▶ _Listed records_:
=======

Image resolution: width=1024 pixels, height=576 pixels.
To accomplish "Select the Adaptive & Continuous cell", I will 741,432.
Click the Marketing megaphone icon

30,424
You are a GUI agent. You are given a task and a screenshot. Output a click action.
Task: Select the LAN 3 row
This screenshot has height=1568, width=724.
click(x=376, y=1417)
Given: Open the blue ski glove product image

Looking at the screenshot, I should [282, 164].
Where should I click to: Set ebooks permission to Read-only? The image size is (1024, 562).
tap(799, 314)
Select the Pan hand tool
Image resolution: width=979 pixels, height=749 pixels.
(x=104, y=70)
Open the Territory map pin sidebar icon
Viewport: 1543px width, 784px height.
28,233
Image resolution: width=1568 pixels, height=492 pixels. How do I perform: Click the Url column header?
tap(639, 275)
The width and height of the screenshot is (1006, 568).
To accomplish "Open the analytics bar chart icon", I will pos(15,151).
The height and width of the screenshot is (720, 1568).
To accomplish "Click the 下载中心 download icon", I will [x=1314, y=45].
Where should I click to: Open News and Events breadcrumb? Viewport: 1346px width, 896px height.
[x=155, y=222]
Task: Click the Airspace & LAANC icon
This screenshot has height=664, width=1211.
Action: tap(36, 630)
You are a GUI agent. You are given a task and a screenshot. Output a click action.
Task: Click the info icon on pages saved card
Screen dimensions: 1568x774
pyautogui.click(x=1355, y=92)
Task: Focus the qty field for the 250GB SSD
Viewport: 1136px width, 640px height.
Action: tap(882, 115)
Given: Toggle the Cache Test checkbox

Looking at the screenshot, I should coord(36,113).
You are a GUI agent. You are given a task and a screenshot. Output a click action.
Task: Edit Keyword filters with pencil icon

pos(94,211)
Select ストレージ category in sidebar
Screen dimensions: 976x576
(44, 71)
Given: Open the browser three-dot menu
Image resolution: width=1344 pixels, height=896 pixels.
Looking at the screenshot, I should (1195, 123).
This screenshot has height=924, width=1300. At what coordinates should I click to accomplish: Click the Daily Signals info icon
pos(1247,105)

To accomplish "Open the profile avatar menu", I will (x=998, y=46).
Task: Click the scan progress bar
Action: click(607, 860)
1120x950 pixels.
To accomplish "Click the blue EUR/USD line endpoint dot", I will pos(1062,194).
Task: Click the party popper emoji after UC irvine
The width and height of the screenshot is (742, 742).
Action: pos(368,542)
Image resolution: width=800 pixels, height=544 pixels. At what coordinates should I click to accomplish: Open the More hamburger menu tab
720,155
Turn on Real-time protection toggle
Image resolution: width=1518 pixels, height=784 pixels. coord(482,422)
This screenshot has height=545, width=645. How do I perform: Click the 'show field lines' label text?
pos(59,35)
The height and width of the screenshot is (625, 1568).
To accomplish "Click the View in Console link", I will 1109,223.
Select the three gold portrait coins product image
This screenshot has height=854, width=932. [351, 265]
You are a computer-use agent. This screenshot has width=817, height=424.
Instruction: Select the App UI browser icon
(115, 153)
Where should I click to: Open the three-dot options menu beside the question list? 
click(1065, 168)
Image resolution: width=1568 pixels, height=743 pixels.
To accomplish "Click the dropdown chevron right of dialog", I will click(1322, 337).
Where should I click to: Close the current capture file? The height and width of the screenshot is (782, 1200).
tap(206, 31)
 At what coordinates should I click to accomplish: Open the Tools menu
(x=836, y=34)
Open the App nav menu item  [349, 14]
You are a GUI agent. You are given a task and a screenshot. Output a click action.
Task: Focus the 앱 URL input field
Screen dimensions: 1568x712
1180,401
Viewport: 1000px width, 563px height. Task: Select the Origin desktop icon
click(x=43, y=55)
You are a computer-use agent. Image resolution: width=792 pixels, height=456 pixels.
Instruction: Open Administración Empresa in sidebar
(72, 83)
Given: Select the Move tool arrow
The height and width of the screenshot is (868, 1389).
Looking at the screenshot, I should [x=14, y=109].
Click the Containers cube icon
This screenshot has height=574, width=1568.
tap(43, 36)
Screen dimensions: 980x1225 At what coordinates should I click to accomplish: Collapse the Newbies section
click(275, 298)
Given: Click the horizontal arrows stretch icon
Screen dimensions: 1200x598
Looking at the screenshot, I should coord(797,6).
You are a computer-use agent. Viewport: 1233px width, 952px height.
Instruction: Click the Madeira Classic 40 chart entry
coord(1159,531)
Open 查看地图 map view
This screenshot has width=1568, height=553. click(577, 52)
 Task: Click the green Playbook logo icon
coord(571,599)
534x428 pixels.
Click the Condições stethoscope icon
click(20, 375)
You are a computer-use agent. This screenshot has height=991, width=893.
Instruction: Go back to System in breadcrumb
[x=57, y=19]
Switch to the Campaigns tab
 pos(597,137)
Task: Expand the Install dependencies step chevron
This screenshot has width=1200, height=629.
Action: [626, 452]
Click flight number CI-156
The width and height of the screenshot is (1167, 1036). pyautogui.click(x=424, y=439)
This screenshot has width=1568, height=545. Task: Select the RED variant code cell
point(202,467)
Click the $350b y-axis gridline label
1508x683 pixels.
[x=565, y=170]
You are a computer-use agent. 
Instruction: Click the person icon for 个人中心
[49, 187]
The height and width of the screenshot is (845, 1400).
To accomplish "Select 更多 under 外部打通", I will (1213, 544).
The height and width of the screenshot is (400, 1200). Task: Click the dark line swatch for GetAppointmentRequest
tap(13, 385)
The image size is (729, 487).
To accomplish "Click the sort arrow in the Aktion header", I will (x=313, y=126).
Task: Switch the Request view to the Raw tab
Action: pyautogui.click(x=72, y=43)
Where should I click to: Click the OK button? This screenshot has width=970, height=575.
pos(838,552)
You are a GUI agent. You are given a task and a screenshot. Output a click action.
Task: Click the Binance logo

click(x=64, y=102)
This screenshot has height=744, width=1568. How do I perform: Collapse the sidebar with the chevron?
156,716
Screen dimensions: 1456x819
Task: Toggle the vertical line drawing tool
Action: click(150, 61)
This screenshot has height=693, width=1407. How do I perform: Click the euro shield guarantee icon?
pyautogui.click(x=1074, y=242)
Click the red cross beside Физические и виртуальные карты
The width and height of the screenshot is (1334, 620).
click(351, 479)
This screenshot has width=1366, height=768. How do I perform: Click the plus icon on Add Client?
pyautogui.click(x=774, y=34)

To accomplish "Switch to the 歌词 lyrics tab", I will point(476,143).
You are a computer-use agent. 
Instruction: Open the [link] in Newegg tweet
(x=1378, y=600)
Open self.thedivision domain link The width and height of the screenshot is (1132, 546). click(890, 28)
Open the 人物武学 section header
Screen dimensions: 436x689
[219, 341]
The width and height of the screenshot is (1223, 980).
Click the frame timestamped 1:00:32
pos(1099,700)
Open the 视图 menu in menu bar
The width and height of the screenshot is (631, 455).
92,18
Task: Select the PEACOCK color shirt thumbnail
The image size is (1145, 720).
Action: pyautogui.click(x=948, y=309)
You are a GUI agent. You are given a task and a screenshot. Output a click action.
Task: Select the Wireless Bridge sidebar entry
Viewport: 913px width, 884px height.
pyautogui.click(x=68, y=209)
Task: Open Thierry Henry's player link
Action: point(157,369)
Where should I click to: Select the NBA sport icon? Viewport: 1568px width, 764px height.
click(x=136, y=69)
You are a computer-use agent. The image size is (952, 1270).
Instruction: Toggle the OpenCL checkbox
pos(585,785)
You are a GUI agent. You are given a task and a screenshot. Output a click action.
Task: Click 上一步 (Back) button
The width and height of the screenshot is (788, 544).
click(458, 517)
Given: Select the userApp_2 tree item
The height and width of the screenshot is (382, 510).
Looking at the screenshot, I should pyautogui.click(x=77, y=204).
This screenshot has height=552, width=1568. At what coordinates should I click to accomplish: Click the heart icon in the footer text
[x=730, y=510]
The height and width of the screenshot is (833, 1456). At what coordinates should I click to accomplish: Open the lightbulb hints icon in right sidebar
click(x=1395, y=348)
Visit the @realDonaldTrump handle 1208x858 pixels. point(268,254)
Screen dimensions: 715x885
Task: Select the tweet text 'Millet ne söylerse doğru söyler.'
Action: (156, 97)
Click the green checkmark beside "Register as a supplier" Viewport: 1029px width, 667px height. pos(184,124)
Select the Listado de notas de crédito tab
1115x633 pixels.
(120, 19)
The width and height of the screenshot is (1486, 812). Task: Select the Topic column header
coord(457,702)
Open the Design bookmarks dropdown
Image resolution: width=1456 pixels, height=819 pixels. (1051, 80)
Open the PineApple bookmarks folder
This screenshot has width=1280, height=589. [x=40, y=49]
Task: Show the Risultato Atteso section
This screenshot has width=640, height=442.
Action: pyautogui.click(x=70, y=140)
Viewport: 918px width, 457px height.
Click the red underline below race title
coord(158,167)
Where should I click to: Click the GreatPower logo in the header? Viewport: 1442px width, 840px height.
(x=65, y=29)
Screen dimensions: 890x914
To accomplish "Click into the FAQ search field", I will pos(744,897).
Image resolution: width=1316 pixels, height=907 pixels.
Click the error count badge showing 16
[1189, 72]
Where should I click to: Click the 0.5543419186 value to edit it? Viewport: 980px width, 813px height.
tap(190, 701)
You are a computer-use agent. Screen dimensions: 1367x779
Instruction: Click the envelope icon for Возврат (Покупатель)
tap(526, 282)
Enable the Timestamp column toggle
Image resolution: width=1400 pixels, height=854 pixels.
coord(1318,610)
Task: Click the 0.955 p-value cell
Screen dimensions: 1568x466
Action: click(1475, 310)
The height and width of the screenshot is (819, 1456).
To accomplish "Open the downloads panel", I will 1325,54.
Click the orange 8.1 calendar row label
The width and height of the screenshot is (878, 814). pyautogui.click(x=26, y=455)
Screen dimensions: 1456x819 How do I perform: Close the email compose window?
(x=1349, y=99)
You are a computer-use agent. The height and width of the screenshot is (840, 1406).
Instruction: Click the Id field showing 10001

=======

▶ _Exercise brief_:
Transcribe the rows above without any change, from the line containing "The height and width of the screenshot is (845, 1400)." up to and including the line containing "Action: click(150, 61)".

▶ _Final answer_:
The height and width of the screenshot is (845, 1400).
To accomplish "Select 更多 under 外部打通", I will (1213, 544).
The height and width of the screenshot is (400, 1200). Task: Click the dark line swatch for GetAppointmentRequest
tap(13, 385)
The image size is (729, 487).
To accomplish "Click the sort arrow in the Aktion header", I will (x=313, y=126).
Task: Switch the Request view to the Raw tab
Action: pyautogui.click(x=72, y=43)
Where should I click to: Click the OK button? This screenshot has width=970, height=575.
pos(838,552)
You are a GUI agent. You are given a task and a screenshot. Output a click action.
Task: Click the Binance logo

click(x=64, y=102)
This screenshot has height=744, width=1568. How do I perform: Collapse the sidebar with the chevron?
156,716
Screen dimensions: 1456x819
Task: Toggle the vertical line drawing tool
Action: click(150, 61)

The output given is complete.